Karl Lauterbach warne vor „Kälte im Winter“ durch den Klimawandel, heißt es auf der Internetseite Unzensuriert. Ein Nutzer auf Facebook fragte ironisch: „Was kommt als nächstes? Dunkelheit in der Nacht?“ Beide verweisen auf einen Tweet des SPD-Politikers vom 6. August. Lauterbach teilte einen Artikel über den Golfstrom und schrieb: „Wenn der Golfstrom sich noch mehr verlangsamt, könnte dieses System kippen. Die Folgen sind zwar nicht genau klar. Es wird aber mit noch stärkeren Niederschlägen bei uns gerechnet. Dazu Kälte im Winter. Das zeigt, wie wenig Zeit wir noch haben.“ 

Unsere Recherche zeigt: Lauterbach drückte sich ungenau aus. Dadurch kann der Eindruck entstehen, dass der Tweet unlogisch ist oder dem Klimamodell der Erderwärmung widerspricht. Der Tweet ist größtenteils richtig, es fehlt aber der relevante Kontext.  Lauterbach bezog sich auf Klimaforschung, der zufolge sich die atlantische Umwälzbewegung (AMOC) verlangsamt – das ist nicht dasselbe wie der Golfstrom.
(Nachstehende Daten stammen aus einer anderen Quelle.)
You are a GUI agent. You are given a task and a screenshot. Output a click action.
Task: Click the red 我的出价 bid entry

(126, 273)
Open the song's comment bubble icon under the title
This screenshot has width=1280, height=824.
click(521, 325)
Einige Forschende berechneten: Sollte die AMOC abrupt in einen deutlich schwächeren Zirkulationsmodus fallen, könnte es in Nordeuropa binnen weniger Jahrzehnte deutlich kälter werden – auf der Südhalbkugel wäre es dementsprechend wärmer. Dieser Effekt hätte also nicht direkt etwas mit der Erwärmung der Atmosphäre durch Treibhausgase zu tun. Ob es in der Zukunft zu einem solchen Zusammenbruch kommt, ist unklar.

Tweet von Lauterbach
Dieser Tweet von Karl Lauterbach wird auf Facebook verbreitet (Screenshot vom 8. September: CORRECTIV.Faktencheck)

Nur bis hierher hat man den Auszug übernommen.